Fredrik Schjesvold
Fredrik Schjesvold/bpno.no

Fredrik Schjesvold: Systemic Obstacles to Expanding Clinical Trials

Fredrik Schjesvold, Head of Oslo Myeloma Center at Oslo University Hospital (RH), shared a post on LinkedIn:

Was at a meeting with the Cancer Mission Hub today, where one of the topics was clinical trials. We will once again double the number of studies, and become world-class in clinical trials.
Unfortunately, this is not going to happen; We don’t even pick the low-hanging fruit.

Here are 3 examples of low-hanging fruit, and two other issues, but none of these are willing to do anything about.

1. SALARY LADDER for study nurses. This sounds small, but it is very important for centers that conduct clinical trials. Today, it is the case at Oslo University Hospital that a newly employed nurse with no experience of clinical trials can have several tens of thousands more in salary than the experienced study nurse who is responsible for the training.

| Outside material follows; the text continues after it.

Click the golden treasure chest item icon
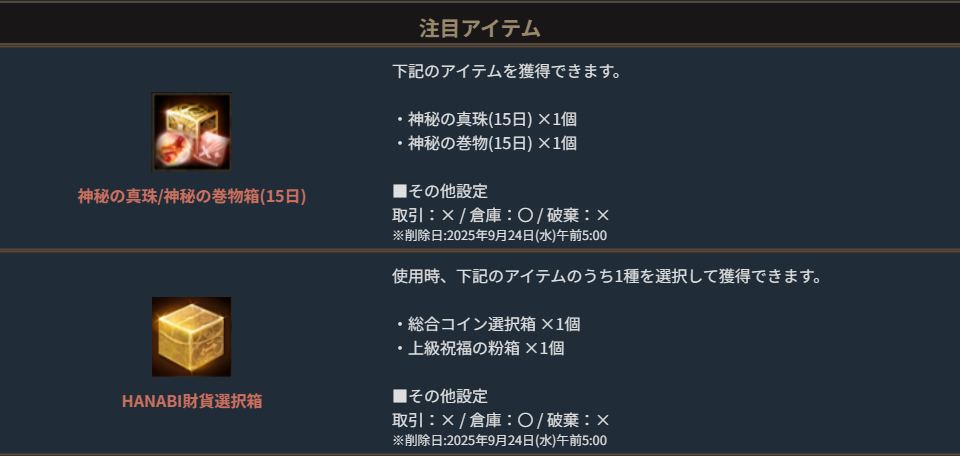 tap(191, 132)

This is because OUS refuses to adjust salary after employment, even though their own procedure allows for this. The result of this is that experienced study nurses are lost because they feel, and are, treated unfairly. The Cancer Clinic has been talking about implementing a salary ladder for at least 5-6 years, but nothing happens. At the same time, the profits from clinical trials are confiscated each year for the actual hospital operations.

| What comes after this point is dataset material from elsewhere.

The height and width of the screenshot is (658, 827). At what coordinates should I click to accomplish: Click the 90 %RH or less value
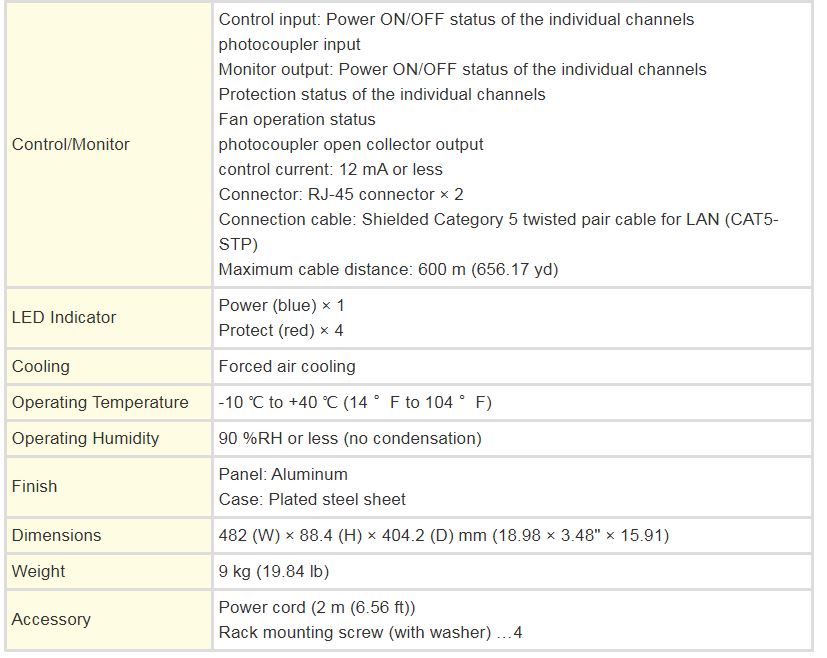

2. REGULAR EXAMINATIONS/PROCEDURES in academic studies should be paid for within the framework of the hospital. We all know that the number of study patients is vanishingly small, and that if patients were not in studies, they would have undergone examinations and had treatment covered by the hospitals.

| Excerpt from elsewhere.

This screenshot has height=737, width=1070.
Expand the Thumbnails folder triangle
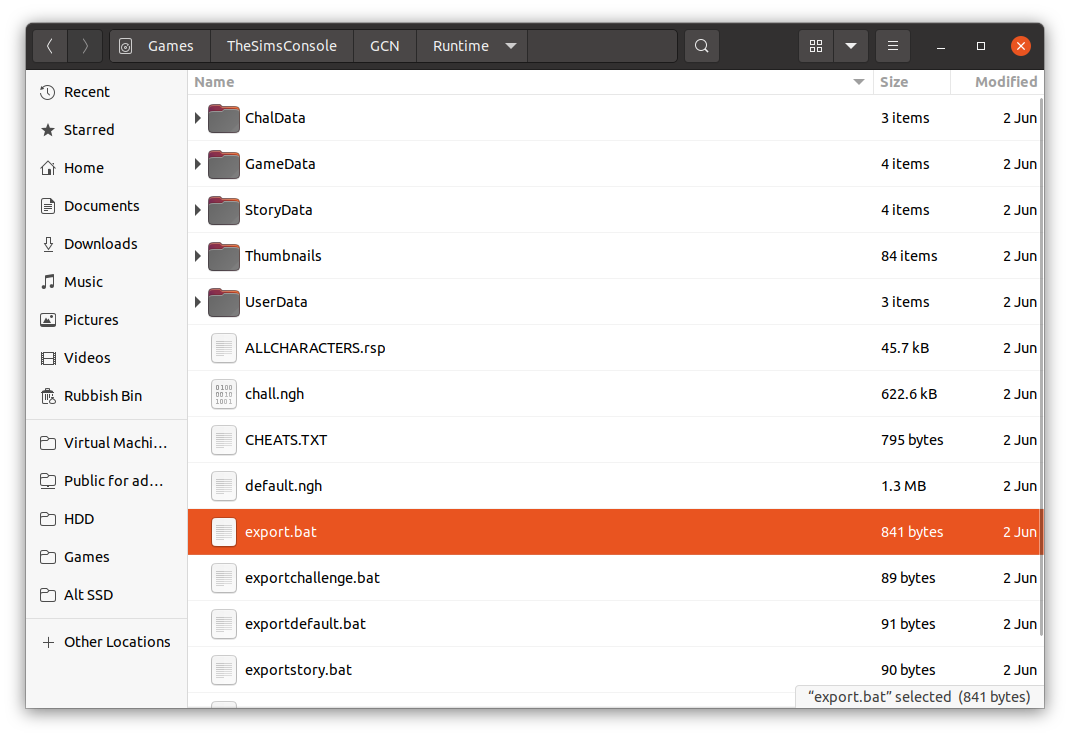click(198, 256)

Ever higher payment requirements for common procedures such as echocardiography, radiological examinations and apheresis mean that academic studies are becoming more and more difficult to finance and carry out. The HOD should follow its own guideline where they instruct that clinical trials should be integrated into normal operations, and instruct the hospitals that in academic studies, regular studies are paid for by the framework funding.

3. Stop new INDUSTRIAL COOPERATION PROCEDURE. It is a well-known fact that industrial collaboration is what attracts clinical industry studies. OUS is now in the process of introducing restrictions and bureaucratization of this from 2026, with a new procedure with uncertain legality. If this is introduced, it will lead to a reduction in industry collaboration with a subsequent reduction in the number of clinical trials.

Then the last two issues

1. REALIZE THAT CLINICAL TRIALS TAKE PLACE. In order to operate a center with clinical trials, it is completely dependent on the co-location of patients, nurses, doctors and other personnel. Study nurses need their own office space, and proximity to the patients. The new National Hospital is not designed for this, nor does it have space. This is more difficult to solve, but one possibility is to proactively investigate opportunities by Oslo Science Hub

2. REALIZE THAT CLINICAL TRIALS SAVE MONEY. It is well documented that with income from clinical trials and at the same time free drugs, clinical trials are an economic plus activity. However, it requires positions that work with this, and it hardly exists today. Each department and each section should be measured on this.”